Motor comparisons [CA120 et al.]

[bearing]

In transformers you get the most power if you make iron losses the same as copper losses, and I assumed it would be the case with motors too. But that may be wrong.

In a PMSM motor peak efficiency occurs when copper losses are the same as parasitic losses. Right?

I don't know.

My thinking was very simple. If the 20-pole motor had it's nominal power at 2800 rpm and 100A, the 28-pole motor would have it's nominal power at 2000 rpm 100A. So the power would be the same, and the ironlosses and copper losses too, only a different RPM.

 

[Miles]

My thinking was very simple.
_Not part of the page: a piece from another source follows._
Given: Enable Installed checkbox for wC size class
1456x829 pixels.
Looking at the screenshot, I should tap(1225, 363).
If the 20-pole motor had it's nominal power at 2800 rpm and 100A, the 28-pole motor would have it's nominal power at 2000 rpm 100A. So the power would be the same, and the ironlosses and copper losses too, only a different RPM.

But Km has increased.......

 

[bearing]

Yes, but Km doesn't take into account the ironlosses. Obviously, without iron losses, the 28-pole is better, because then there is nothing limiting RPM. And with the ironlosses, the power at the same RPM is better. But the nominal power may be the same. And the peak power may be the same. And I think it makes sense, since we are not changing the stator.
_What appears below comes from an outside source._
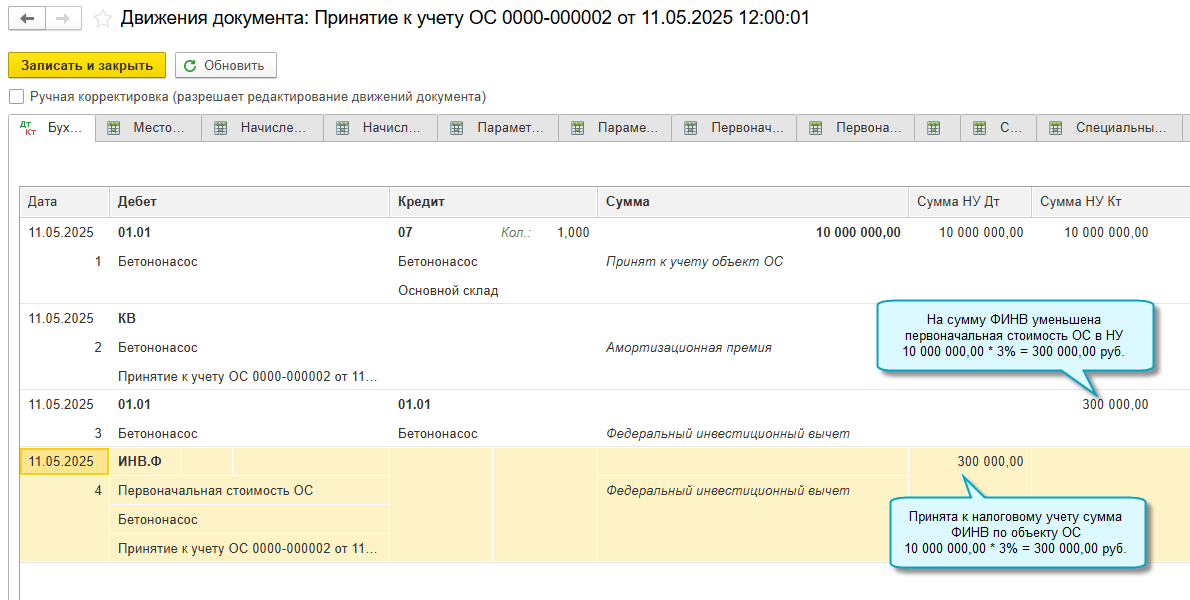Enable the Ручная корректировка checkbox
The image size is (1190, 600).
click(16, 97)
Km has got to do with specific torque, not specific power. Pole count will change specific torque in the motor, but I think not specific torque at the wheel, if the gearing is changed proportionally.

 

[Miles]

I didn't say it was a free lunch

Specific power, may or may not go up.

As long as copper losses are dominant for the rpm at which max. cont. power occurs, then the max. cont. power of the motor will have gone up.

A higher pole count at the same rpm might need thinner laminations. So, cost of materials will increase.

 

[bearing]

I still don't see the benefit of going to 28 poles. Why not just rev the stock motor 40% higher?
Sounds like exactly the same as using stock RPM and putting more poles in the rotor.

 

[Miles]

I still don't see the benefit of going to 28 poles. Why not just rev the stock motor 40% higher?
Sounds like exactly the same as using stock RPM and putting more poles in the rotor.
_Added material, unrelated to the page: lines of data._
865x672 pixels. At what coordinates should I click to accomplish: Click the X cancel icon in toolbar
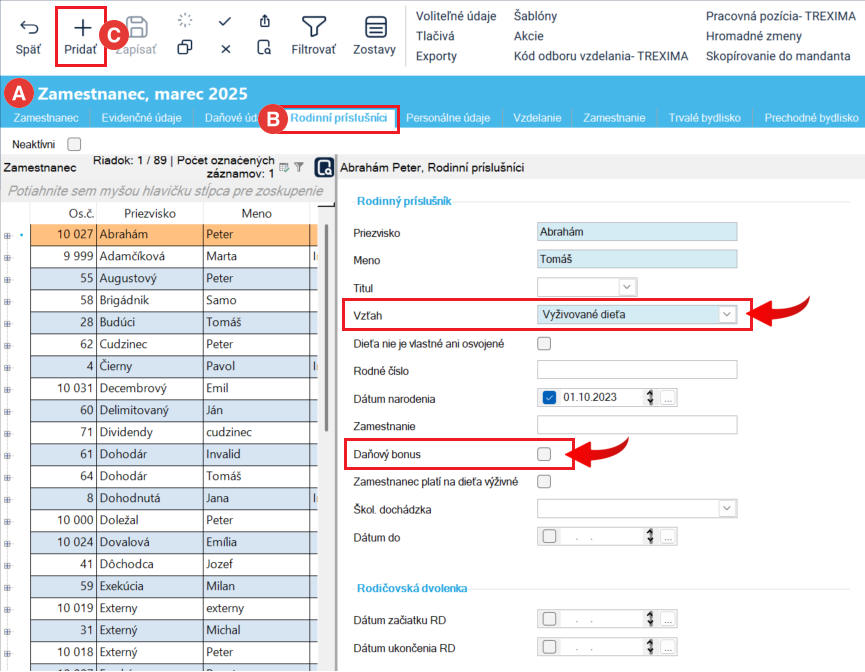tap(225, 48)
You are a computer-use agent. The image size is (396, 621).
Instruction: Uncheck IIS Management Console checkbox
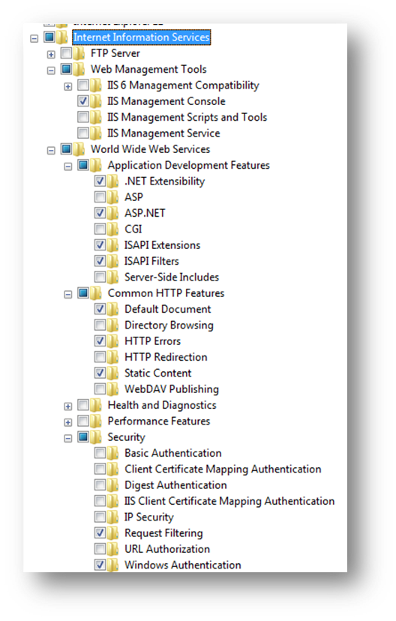tap(83, 101)
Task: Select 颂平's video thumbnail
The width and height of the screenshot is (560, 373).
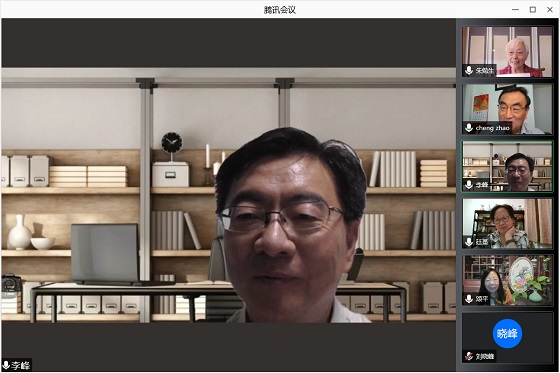Action: 507,280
If you're happy with gearing it down the extra 40%, sure...

For the same rpm, taking that as a given, you'll get a more powerful motor by increasing the number of poles and reducing lamination thickness.

 

[bearing]

If you're happy with gearing it down the extra 40%, sure...

OK, it's about making it more useful in practice. Sure, I can accept that.

For the same rpm, taking that as a given, you'll get a more powerful motor by increasing the number of poles and reducing lamination thickness.

If you reduce lamination thickness, you could rev the low pole count further, and make the same power, so I still want to argue that pole count doesn't make a more powerful motor.

 

[Miles]

If you reduce lamination thickness, you could rev the low pole count further, and make the same power, so I still want to argue that pole count doesn't make a more powerful motor.

So, it will depend on whether the max. feasible rpm is limited by the physical integrity of the motor, or the dominance of eddy current losses.

 

[Miles]

In transformers you get the most power if you make iron losses the same as copper losses, and I assumed it would be the case with motors too. But that may be wrong.

In a PMSM motor peak efficiency occurs when copper losses are the same as parasitic losses.....

Maybe it's true then? That the maximum possible continuous power occurs at the rpm where parasitic losses are equal to copper losses? In other words, when peak efficiency coincides with maximum continuous power.

 

[bearing]

Could be. Not that sure anymore. I remember now that I never read a mathematical evidence on the transformer thing, only accepted it because it seemed good. So I feel we need math here, to prove the theory. I'm not up for the challenge a.t.m.

 

[Martini]

Hello friends ,

I am looking to sell my Kelly KHB72701C and CA 120-100 ( 20Kw 80Volt 250A continue ) motor because I will change my project from
75Volt BLDC motor to 120Volt motor so i have to buy a HV Kelly

please take a look at :

http://www.ebay.it/itm/141041217144?ssPageName=STRK:MESELX:IT&_trksid=p3984.m1555.l2649

and

http://www.ebay.it/itm/141041220609?ssPageName=STRK:MESELX:IT&_trksid=p3984.m1555.l2649

Saluti

GIanni

 

[crossbreak]

Say I want high power and high efficiency from 100-400rpm at the wheel.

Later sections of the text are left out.